For the Miss Rate @ 2m and OffRoadRate metrics, almost all results were derived similar for all models. Therefore, a meaningful analysis was difficult to conduct because the differences in the results were relatively small.

The time measure refers to the time that the model required to perform the trajectory prediction. The execution time was measured through ten experiments for each model, and Table II lists the average execution times. ResNet18 and MobileNetV2 exhibited relatively short execution times. The execution times of the remaining three models were similarly measured.

This study aimed to determine an efficient CNN structure among the feature extractors used in deep learning models for multimode trajectory prediction in autonomous vehicles.

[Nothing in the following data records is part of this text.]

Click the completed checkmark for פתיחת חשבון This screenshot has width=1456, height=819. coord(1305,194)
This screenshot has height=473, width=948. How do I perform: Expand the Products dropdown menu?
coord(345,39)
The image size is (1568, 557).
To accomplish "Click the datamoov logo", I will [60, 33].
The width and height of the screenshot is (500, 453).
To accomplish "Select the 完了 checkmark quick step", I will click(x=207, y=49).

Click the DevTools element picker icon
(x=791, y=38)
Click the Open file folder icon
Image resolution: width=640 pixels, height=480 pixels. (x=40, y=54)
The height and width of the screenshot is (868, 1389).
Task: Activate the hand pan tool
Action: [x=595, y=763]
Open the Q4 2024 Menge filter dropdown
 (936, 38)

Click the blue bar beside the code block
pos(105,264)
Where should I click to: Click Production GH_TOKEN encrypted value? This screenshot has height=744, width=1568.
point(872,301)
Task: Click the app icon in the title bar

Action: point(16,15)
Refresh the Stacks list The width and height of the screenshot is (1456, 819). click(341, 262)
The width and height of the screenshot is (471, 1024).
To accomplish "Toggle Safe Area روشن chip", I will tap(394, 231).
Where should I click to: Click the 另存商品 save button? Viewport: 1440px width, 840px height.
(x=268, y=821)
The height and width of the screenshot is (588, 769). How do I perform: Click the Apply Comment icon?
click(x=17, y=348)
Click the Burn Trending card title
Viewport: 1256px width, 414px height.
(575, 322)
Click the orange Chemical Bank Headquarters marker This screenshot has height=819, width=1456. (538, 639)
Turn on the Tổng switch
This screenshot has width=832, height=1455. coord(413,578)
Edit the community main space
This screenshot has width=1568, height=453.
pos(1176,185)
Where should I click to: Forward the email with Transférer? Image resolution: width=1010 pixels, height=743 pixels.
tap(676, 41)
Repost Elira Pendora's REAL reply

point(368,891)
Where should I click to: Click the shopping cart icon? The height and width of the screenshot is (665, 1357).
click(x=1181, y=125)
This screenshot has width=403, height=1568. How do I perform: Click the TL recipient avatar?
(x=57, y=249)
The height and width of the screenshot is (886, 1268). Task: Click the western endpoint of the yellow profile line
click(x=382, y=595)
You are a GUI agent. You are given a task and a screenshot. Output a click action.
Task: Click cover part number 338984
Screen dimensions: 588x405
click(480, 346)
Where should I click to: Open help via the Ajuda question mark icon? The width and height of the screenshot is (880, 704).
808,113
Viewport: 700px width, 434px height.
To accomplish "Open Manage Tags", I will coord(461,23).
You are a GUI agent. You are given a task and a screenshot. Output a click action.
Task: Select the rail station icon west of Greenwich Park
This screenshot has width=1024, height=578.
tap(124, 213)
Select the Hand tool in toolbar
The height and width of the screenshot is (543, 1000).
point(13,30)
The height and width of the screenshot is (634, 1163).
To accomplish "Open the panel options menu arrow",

To this end, we changed MobileNetV2, which has been used as the primary backbone model of the MTP model and is a traditional deep learning-based multimode trajectory prediction model, to ResNet18, ResNet50, ResNeXt50, and WideRes-Net50, which exhibit state-of-the-art performances. For the experiments, we used the nuScenes dataset, which is an autonomous vehicle dataset. We compared the results in terms of metrics commonly used in trajectory prediction tasks.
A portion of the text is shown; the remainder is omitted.